Data listing:

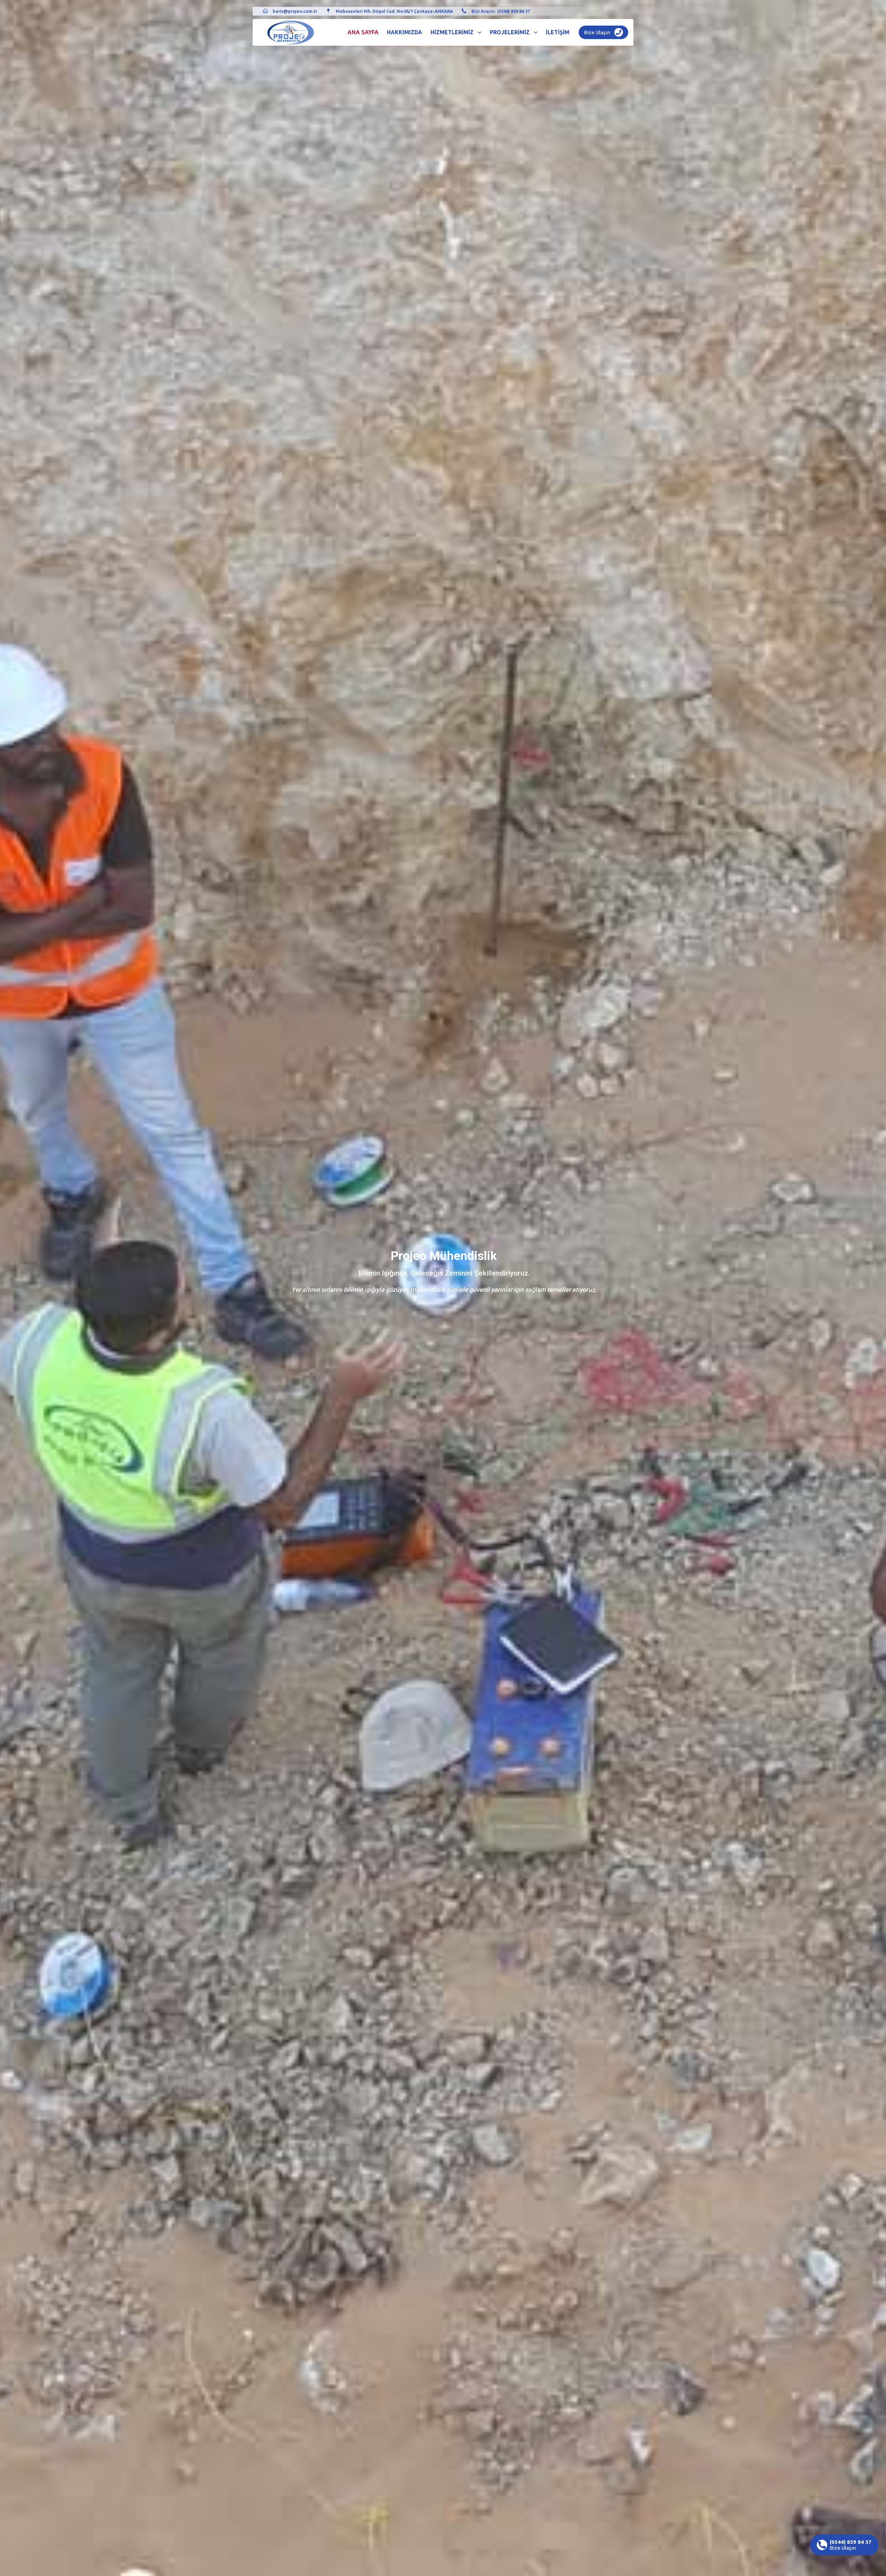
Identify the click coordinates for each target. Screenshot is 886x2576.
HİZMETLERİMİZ (452, 32)
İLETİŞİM (557, 32)
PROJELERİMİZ (510, 32)
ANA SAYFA (363, 32)
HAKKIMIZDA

What you need to do: Retype all the records exactly and keep out every picture.

Answer section:
Identify the click coordinates for each target. Screenshot is 886x2576.
HİZMETLERİMİZ (452, 32)
İLETİŞİM (557, 32)
PROJELERİMİZ (510, 32)
ANA SAYFA (363, 32)
HAKKIMIZDA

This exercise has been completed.